§ WHAT IS EXPECTED
Pull out each line of the records below that contains the string "width", matching case exactly.

§ PROVIDED ENTRIES
* * *

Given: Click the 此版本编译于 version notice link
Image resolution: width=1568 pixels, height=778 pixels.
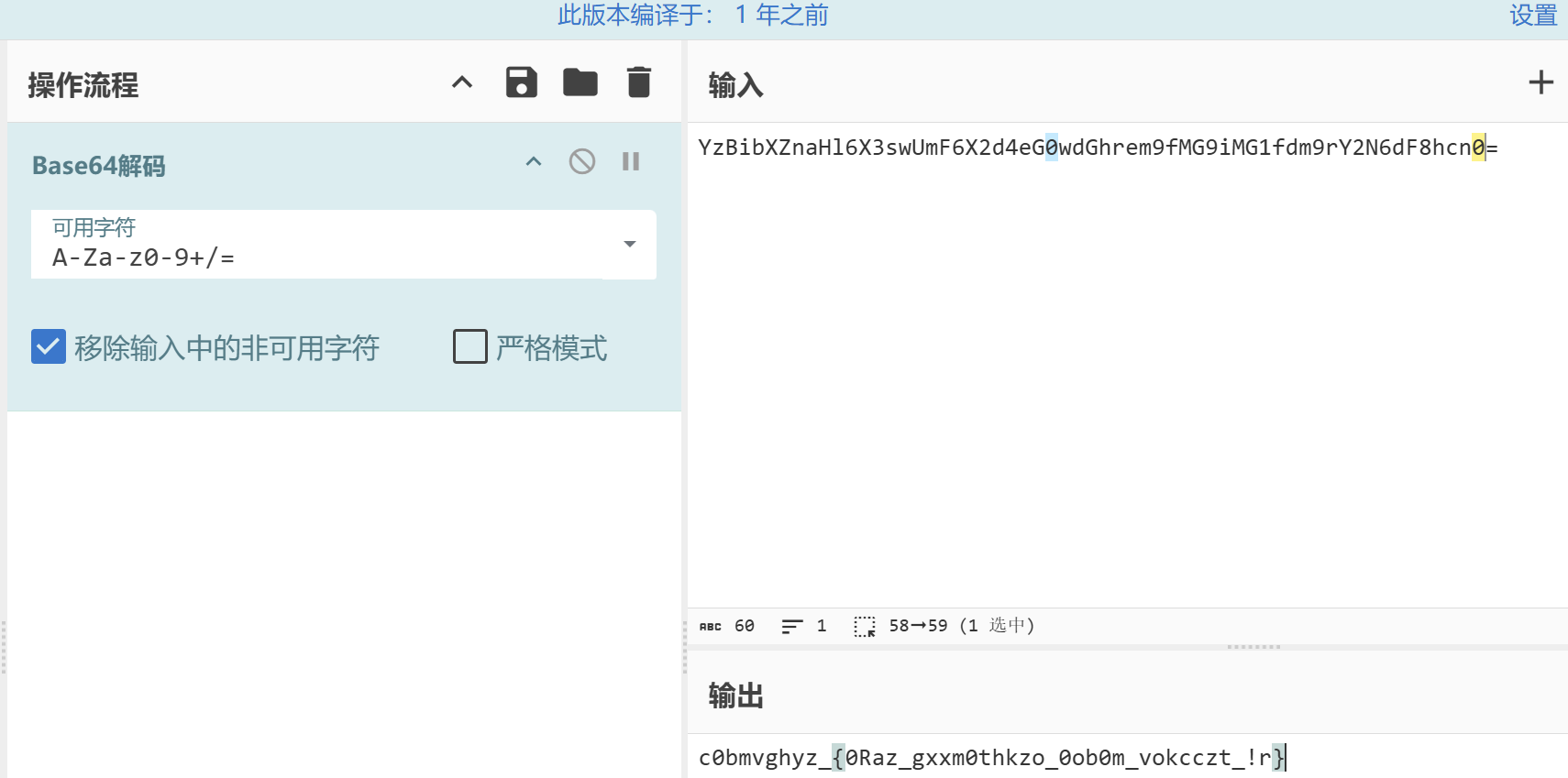Looking at the screenshot, I should click(692, 16).
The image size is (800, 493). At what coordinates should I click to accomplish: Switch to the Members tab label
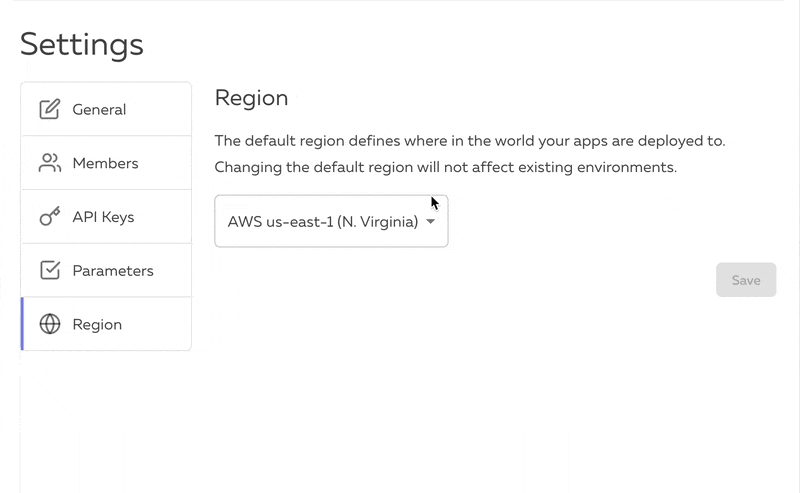[x=106, y=163]
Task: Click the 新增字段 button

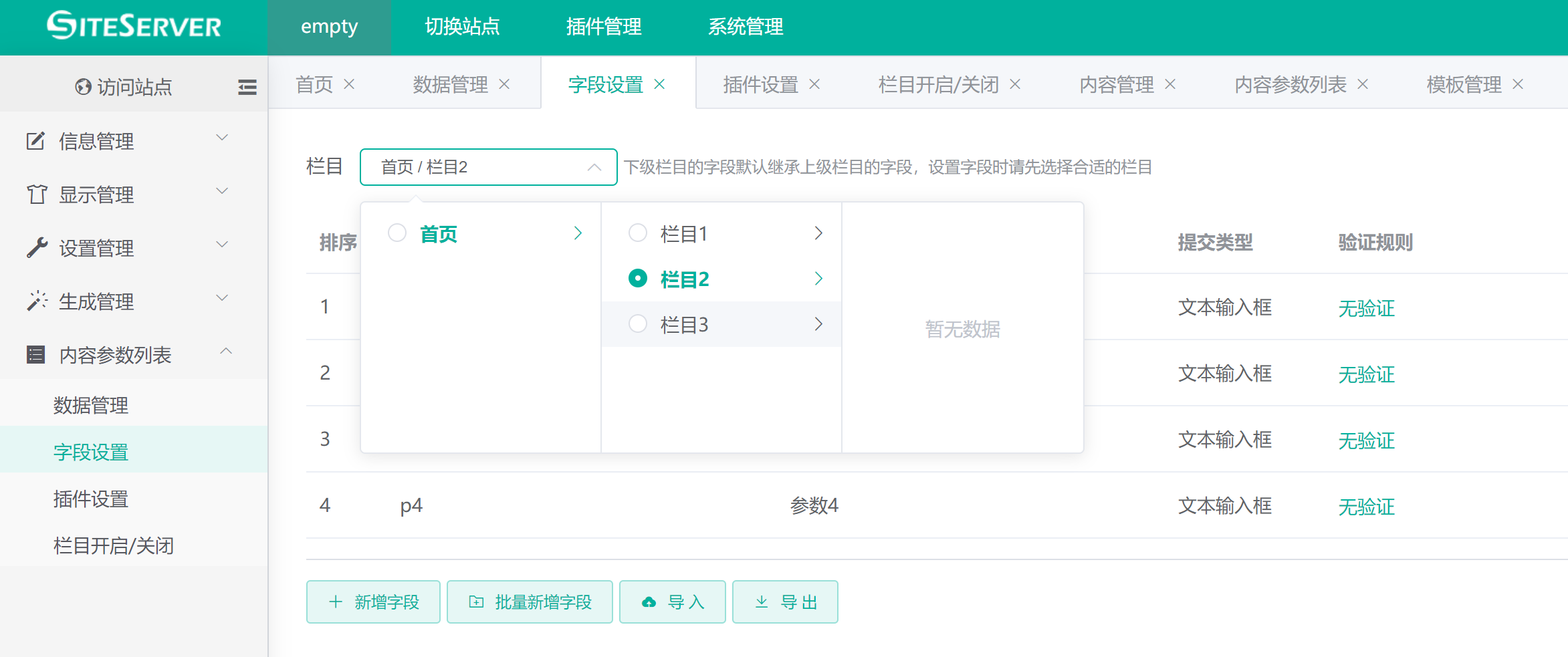Action: pos(373,602)
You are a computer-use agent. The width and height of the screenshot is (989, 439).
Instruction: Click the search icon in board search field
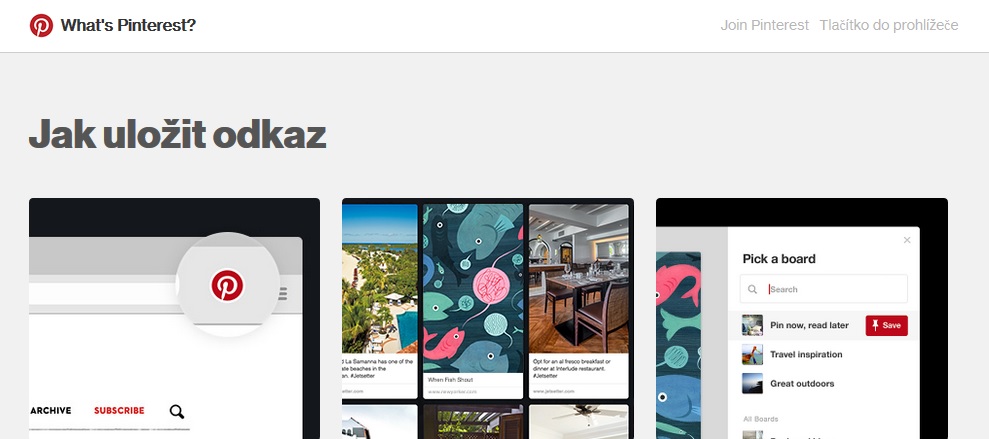(752, 290)
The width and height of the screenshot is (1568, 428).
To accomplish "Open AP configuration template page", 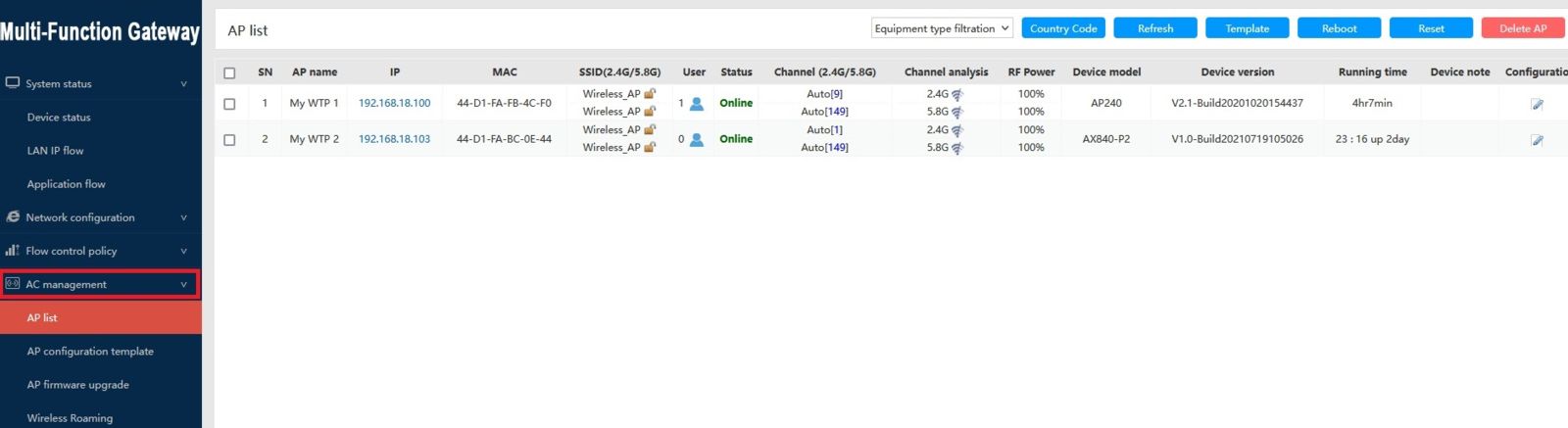I will pyautogui.click(x=90, y=352).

* * *

§ FINAL RESULT
Image resolution: width=1568 pixels, height=778 pixels.
You are a computer-use agent. The width and height of the screenshot is (989, 439).
The width and height of the screenshot is (1568, 428).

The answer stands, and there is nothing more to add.